Norbert Preining氏による【Specification and Verification of Software with CafeOBJ -Part 4】を公開

アクセリア株式会社の研究開発部社員であるNorbert Preining氏による、コラム連載を開始しました。 https://www.accelia.net/column/research/

第15回:Specification and Verification of Software with CafeOBJ -Part 4 - Modules

「Answer to the challenge」
This blog continues Part 1リンク Part 2リンク and Part 3リンク of our series on software specification and verification with CafeOBJ.

In the last part we have made our first steps with CafeOBJ, learned how start and quit the interpreter, how to access the help system, and how to write basic functions. This time we will turn our attention to the most fundamental building blocks of specifications, modules.

「Answer to the challenge」
But before diving into modules, let us give answers to the challenge posed at the end of the last blog, namely to give definitions of the factorial function and the Fibonacci function. Without much discussion, here is the one possible solution for the Fibonacci numbers:

-- Factorial
open NAT .
op _! : Nat -> Nat .
eq 0 ! = 1 .
eq ( X:NzNat ! ) = X * ( (p X) ! ) .
red 10 ! .
-- Fibonacci
open NAT .
op fib : Nat -> Nat .
eq fib ( 0 ) = 0 .
eq fib ( 1 ) = 1 .
ceq fib ( X:Nat ) = fib (p X) + fib (p (p X)) if X > 1 .
red fib(10) .

Note that in the case of factorial we used the standard mathematical notation of postfix bang. We will come to the allowed syntax later on.

Modules are the basic building blocks of CafeOBJ specifications, and they correspond - or define - order-sorted algebras. Think about modules as a set of elements, operators on these elements, and rules how they behave. A very simple example of such a module is:

module ADDMOD {
[ Elem ]
op _+_ : Elem Elem -> Elem .
op 0 : -> Elem .
eq 0 + A:Elem = A .

§ **PROBLEM SET**
A. Write out the CafeOBJ column word for word from "But before diving" to "fib ( 1 ) = 1 .".
B. According to the CafeOBJ column, what kind of algebras do modules correspond to or define?

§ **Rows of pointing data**
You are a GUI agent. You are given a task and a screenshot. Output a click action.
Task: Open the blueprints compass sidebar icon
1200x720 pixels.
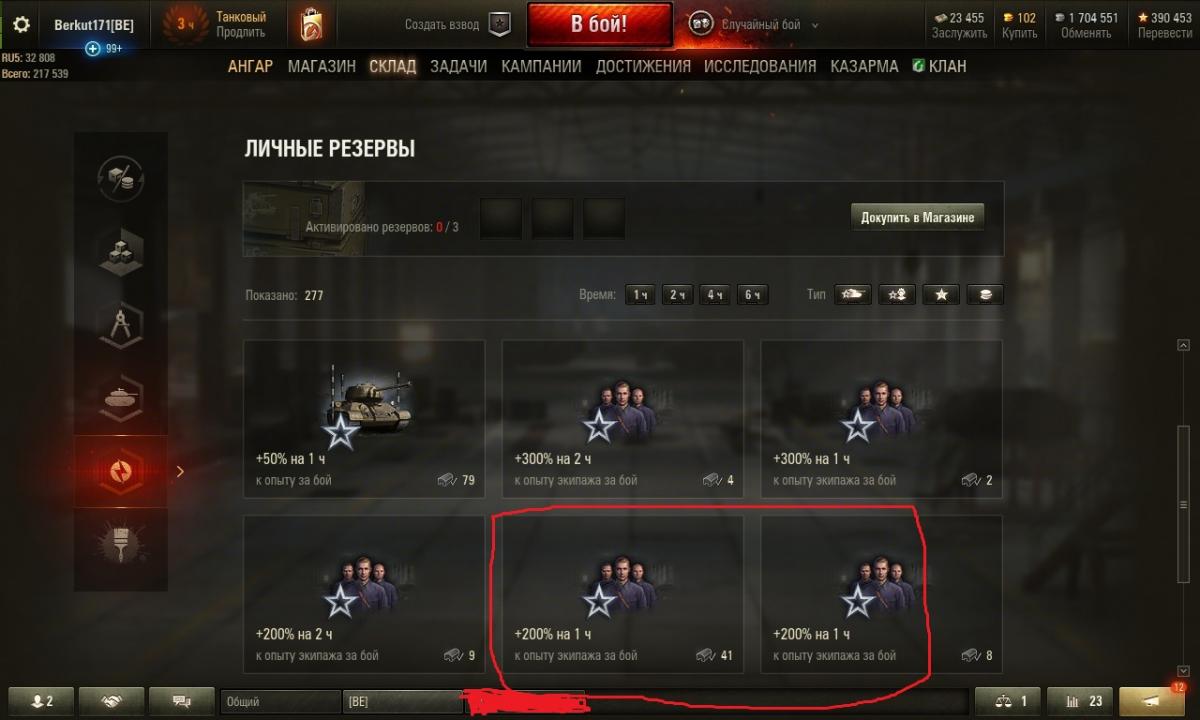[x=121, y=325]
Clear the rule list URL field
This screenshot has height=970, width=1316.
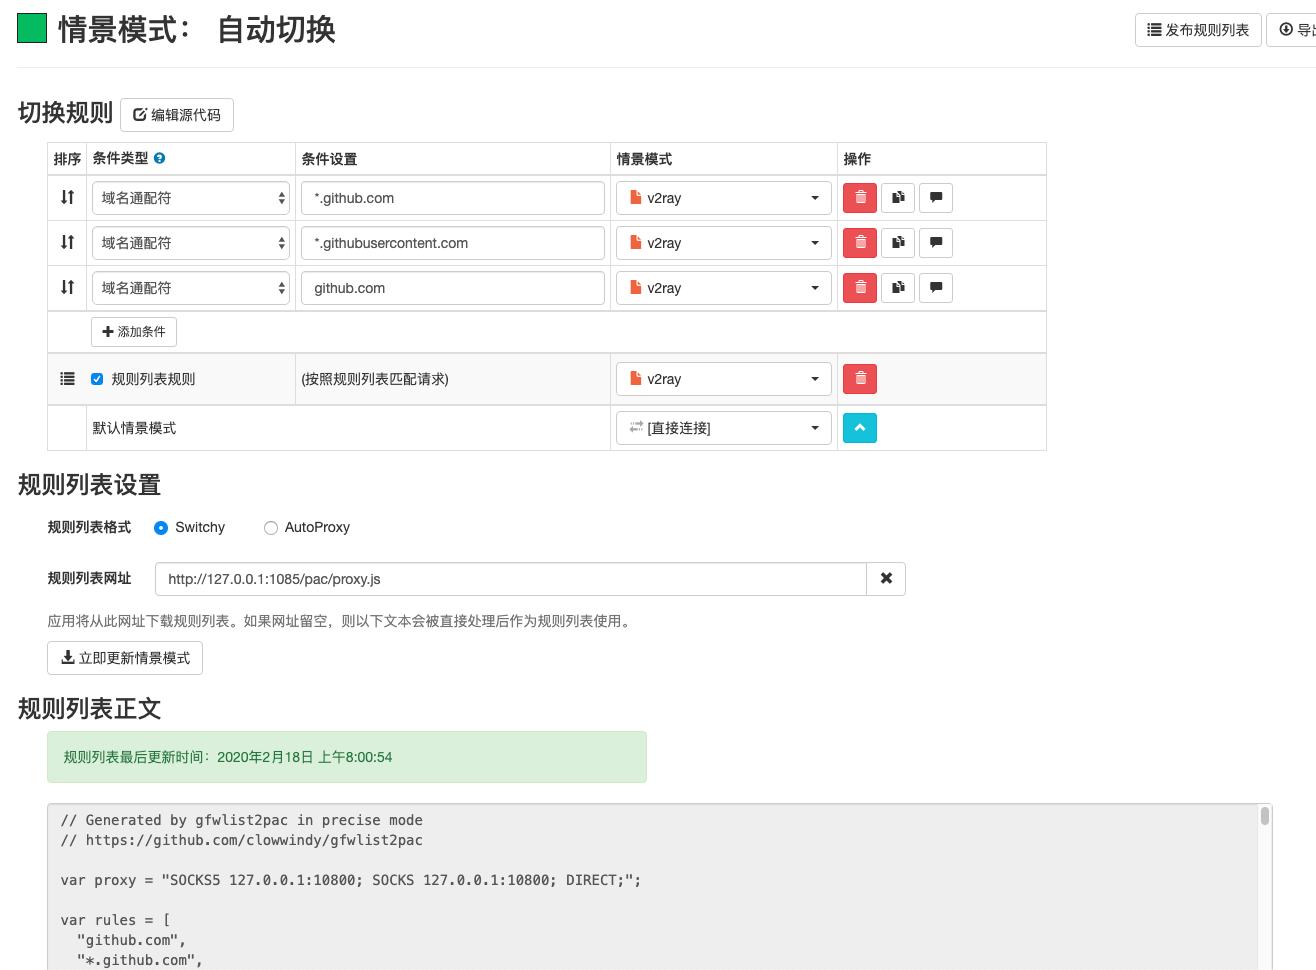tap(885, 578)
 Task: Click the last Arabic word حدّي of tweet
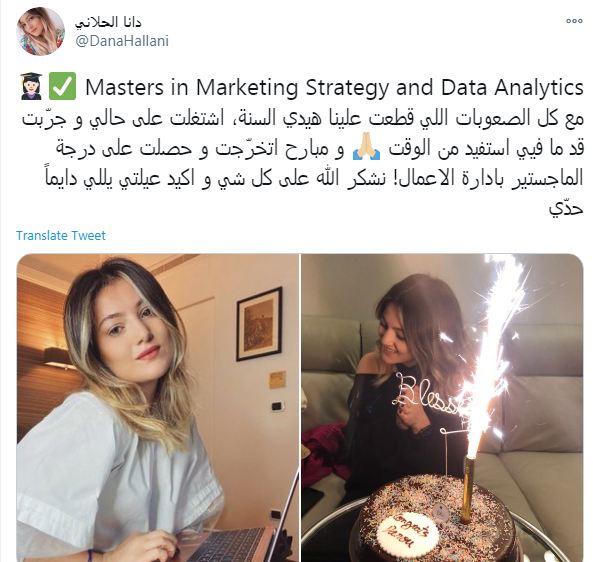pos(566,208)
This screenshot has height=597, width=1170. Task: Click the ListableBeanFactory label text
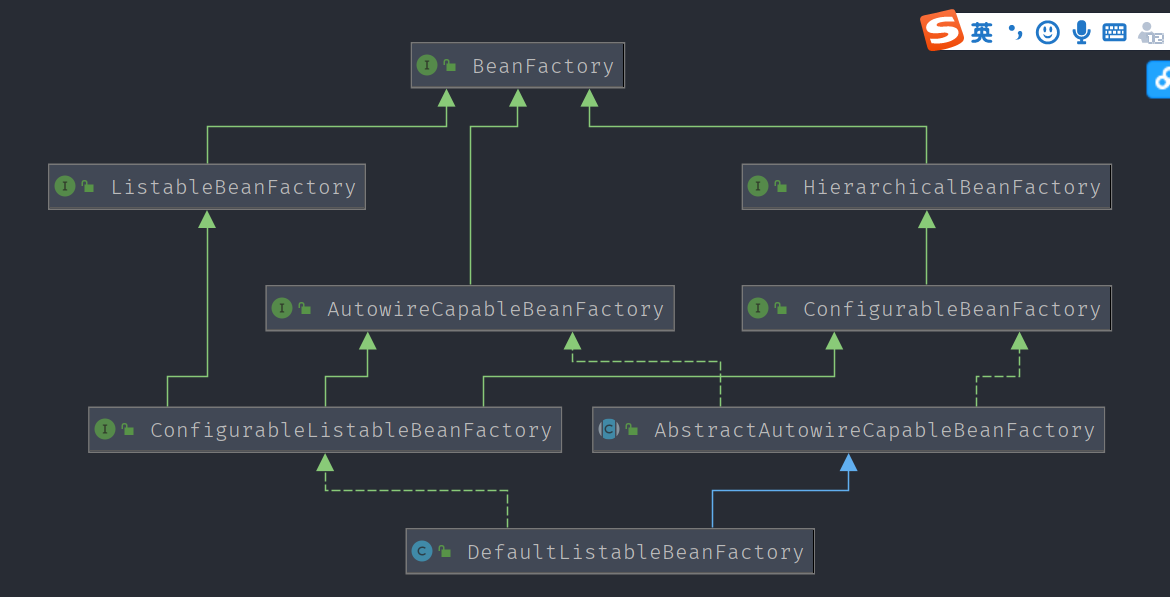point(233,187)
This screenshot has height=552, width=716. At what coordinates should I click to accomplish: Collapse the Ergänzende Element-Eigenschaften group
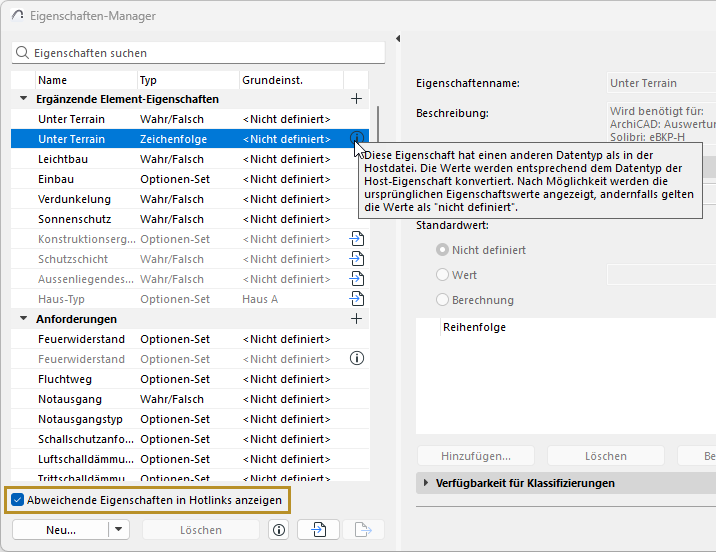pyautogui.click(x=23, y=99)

§ **SOLUTIONS TO THE EXERCISE**
A.
But before diving into modules, let us give answers to the challenge posed at the end of the last blog, namely to give definitions of the factorial function and the Fibonacci function. Without much discussion, here is the one possible solution for the Fibonacci numbers:

-- Factorial
open NAT .
op _! : Nat -> Nat .
eq 0 ! = 1 .
eq ( X:NzNat ! ) = X * ( (p X) ! ) .
red 10 ! .
-- Fibonacci
open NAT .
op fib : Nat -> Nat .
eq fib ( 0 ) = 0 .
eq fib ( 1 ) = 1 .

B. Order-sorted algebras.